日本での学会やワークショップというと、発表の内容自体について細かに問うことが議論の中心になるが、特に今回はオブザーバーの研究領域がそれぞれ異なる帝国であることもあって、むしろ帝国という一つ政治体の営みのありかたについての、地域と時代を横断した問いが中心となった。統治あるいは政治体のありかたの一つとして帝国というものを議論するという進め方は、細かい差異を超えた上での共通点や差異、同じ分析枠組みや理論の適用可能性などについて議論を深めることができたという点で、刺激的な経験であった。
同じ分析枠組みということで例を挙げると、あるひとつの場所におけるいくつもの帝国の営みを、あたかも地層のように重なってきている(layered)という捉え方や、帝国同士による植民地経営の‘真似’という行為をどのように考える、表現するかなどは、確かに特定の帝国のみに当てはまることではない。むしろ領域横断的かつ深層に潜って研究することで、自分が対象としている帝国が再吟味できるとともに、帝国という政治体たちが持つ特質が、より明らかになるであろう。
この真似という言葉とその訳語については、今回英語を中心としつつも日本語、ドイツ語がまじりあう多言語ワークショップであったこともあって、深く考えさせられた。
日本語で真似という語には、完全なる否定的ニュアンスはなく、文脈が意味を決めている。しかし真似という語を英語で書く際、mimic, imitateなど、正統性と偽物(真似た物)という対立概念や嘲笑という意味を含み持つ語を選ぶならば、それは当初から真似られる者が正統性を持ち、真似る者が亜流だと定義してしまう。日本など後発の帝国が先発の帝国を後追いすることは、まさにこれらの語によって表され得る。しかし、帝国の営みが層状になっていることを思い起こすとき、実はなにも後発の帝国のみならず、帝国同士、相互の真似をしてきたし、植民地化した土地には、以前の帝国統治の跡がそこかしこに残っていて、先の帝国が残した制度を流用してきたのではなかったか。そこで、帝国の植民地の経営を、adapt(という「真似」)として語る方法もあるのではないかというのである。

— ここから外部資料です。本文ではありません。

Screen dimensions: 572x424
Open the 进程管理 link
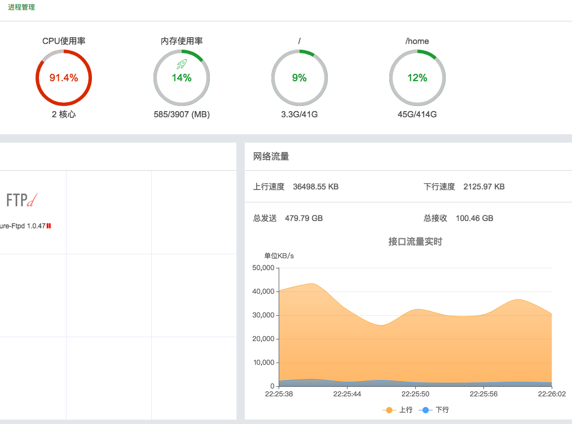pos(21,8)
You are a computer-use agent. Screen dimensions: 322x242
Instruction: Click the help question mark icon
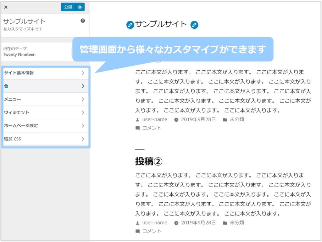click(83, 21)
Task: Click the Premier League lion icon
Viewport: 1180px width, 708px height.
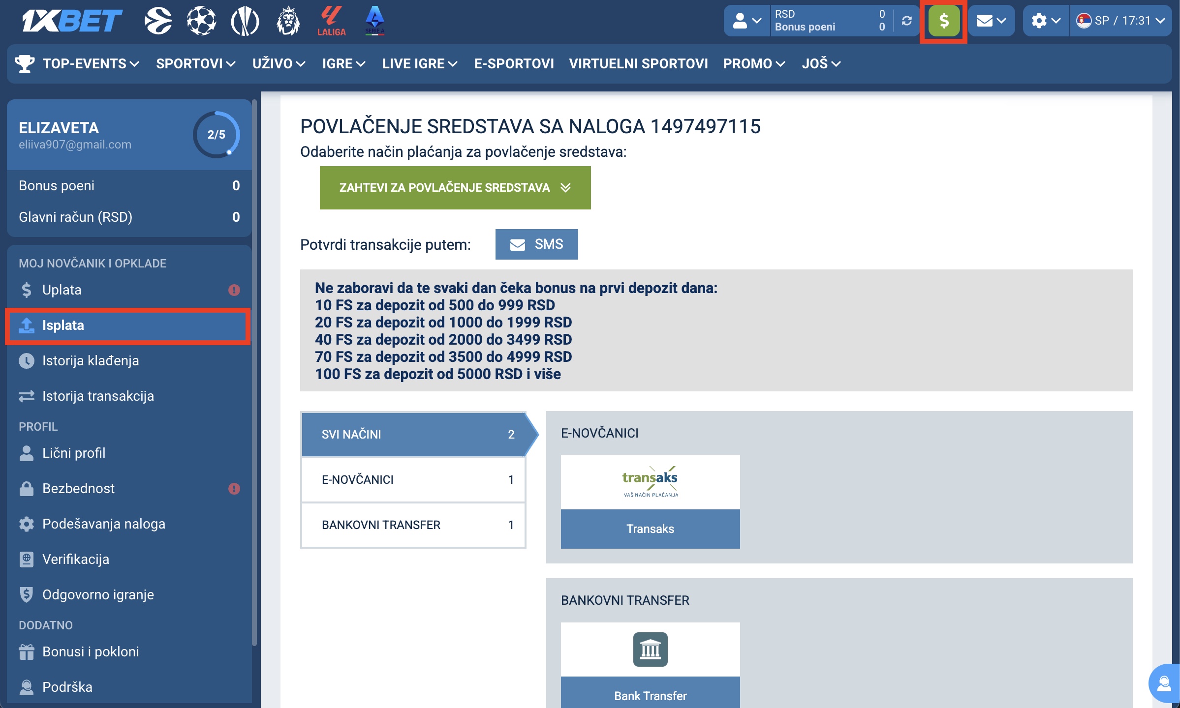Action: point(288,21)
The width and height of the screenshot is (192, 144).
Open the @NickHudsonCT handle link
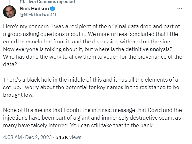click(x=38, y=15)
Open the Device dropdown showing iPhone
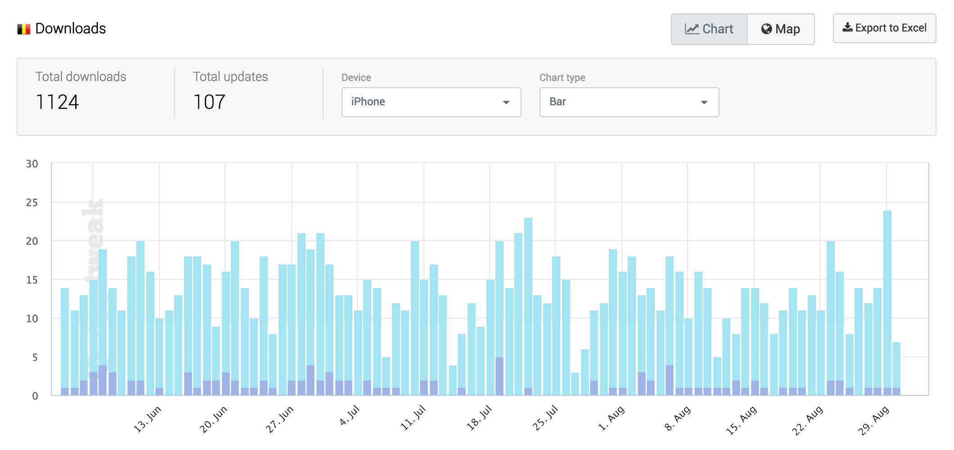This screenshot has width=954, height=450. pos(431,102)
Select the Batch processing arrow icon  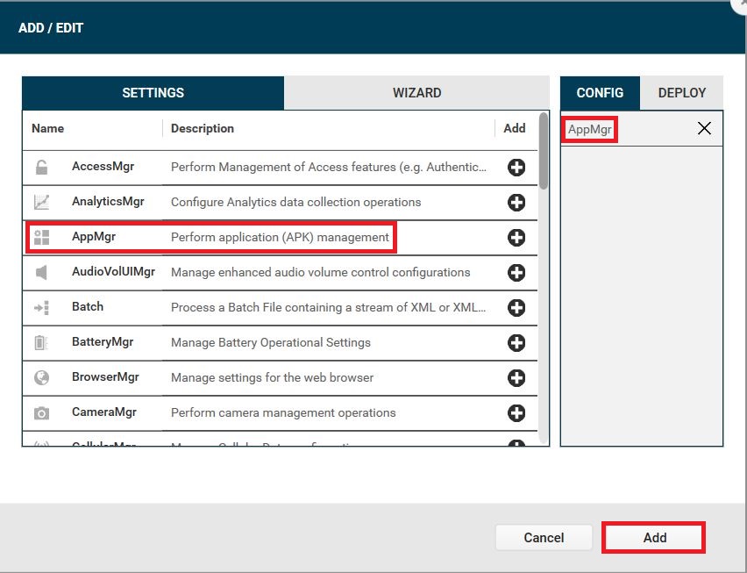click(41, 308)
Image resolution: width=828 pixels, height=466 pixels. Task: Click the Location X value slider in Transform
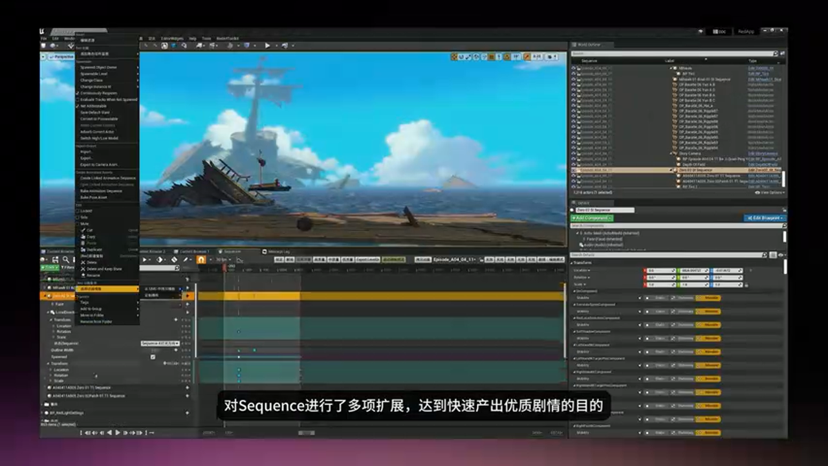(x=660, y=270)
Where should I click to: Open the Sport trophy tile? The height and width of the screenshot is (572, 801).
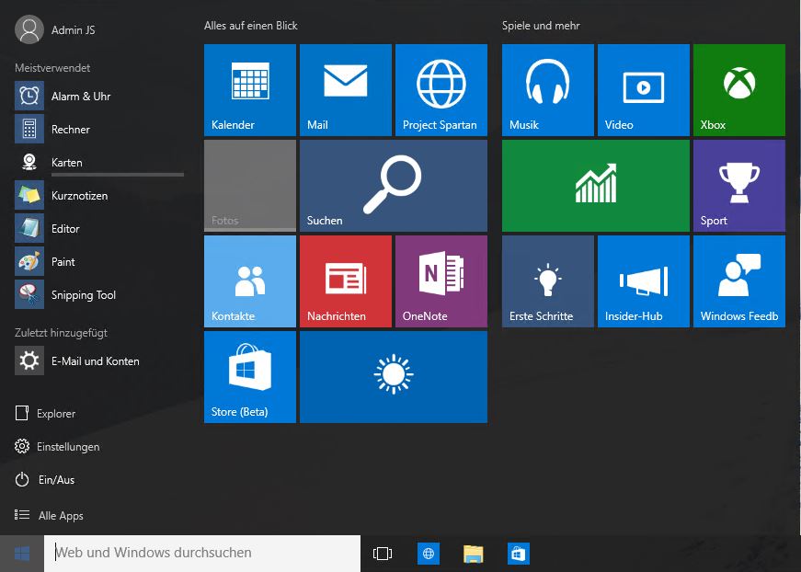click(x=738, y=186)
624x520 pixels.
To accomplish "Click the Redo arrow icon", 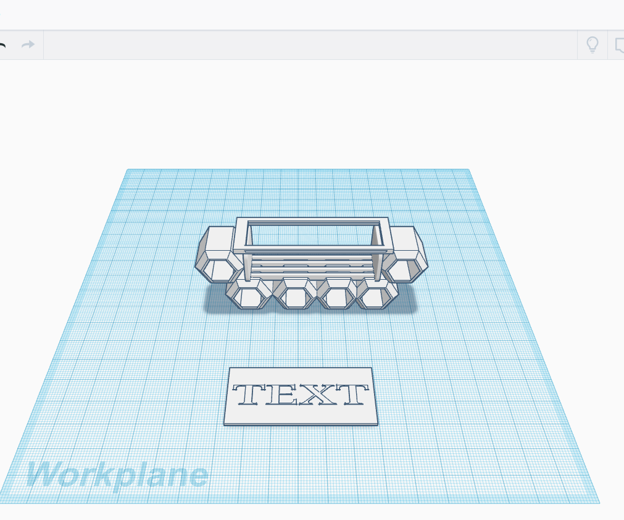I will click(x=27, y=44).
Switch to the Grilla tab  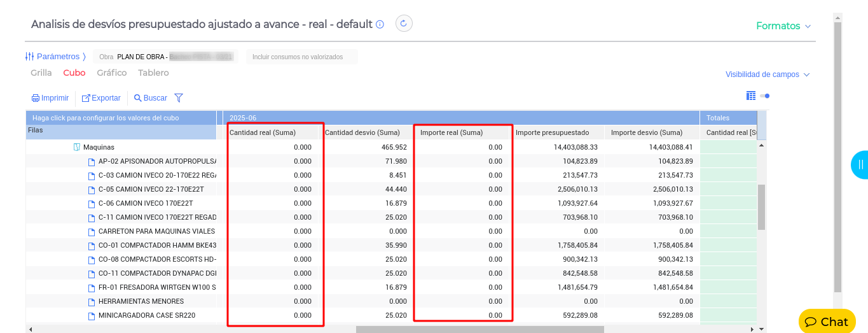(x=41, y=73)
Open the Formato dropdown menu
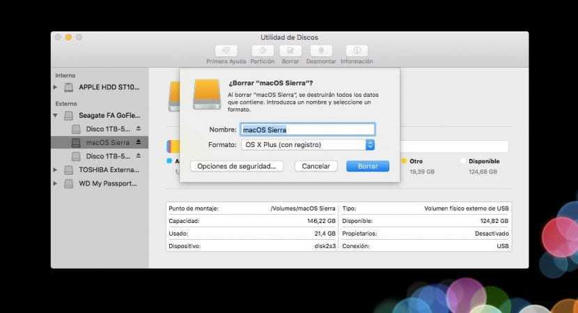Screen dimensions: 578x313 [370, 145]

このことを私の研究領域である台湾での先住民統治について考えてみると、帝国日本による台湾植民地化の過程で、先住民を統治する機関として撫墾署というものが設置された。従来の議論ではそれは、「真似た物である」か、「名称や内容は似ているが実は別物である」といった程度の言及しかされてこなかった。だが、真似(imitate)かどうかといった二項対立で語りを終えてしまうのではなく、日本の植民統治地以前に台湾を支配していた中華帝国や場合によってはオランダ統治という層、そして江戸幕府という層の上に置いてみることで、植民地台湾における帝国日本から先住民への制度やまなざしが、どのような「継承」や「再・構築」を持ったのかという新たな問いをもたらしてくれる。
また、今回の発表課題を、帝国日本という領域内でのみ考えるのではなく、イギリス帝国内のオーストラリアなど、先住民を抱えていた地域との比較を考えてみることを勧められたことは、思いもよらない展開であった。
このように、今後の課題や、これから新たに拓いていく方向性が見えてきたことは、大きな収穫であり、充実という以上の成果を得ることができた。貴重な経験をいただいたことに感謝するとともに、このような機会がますます増えていくことを期待している。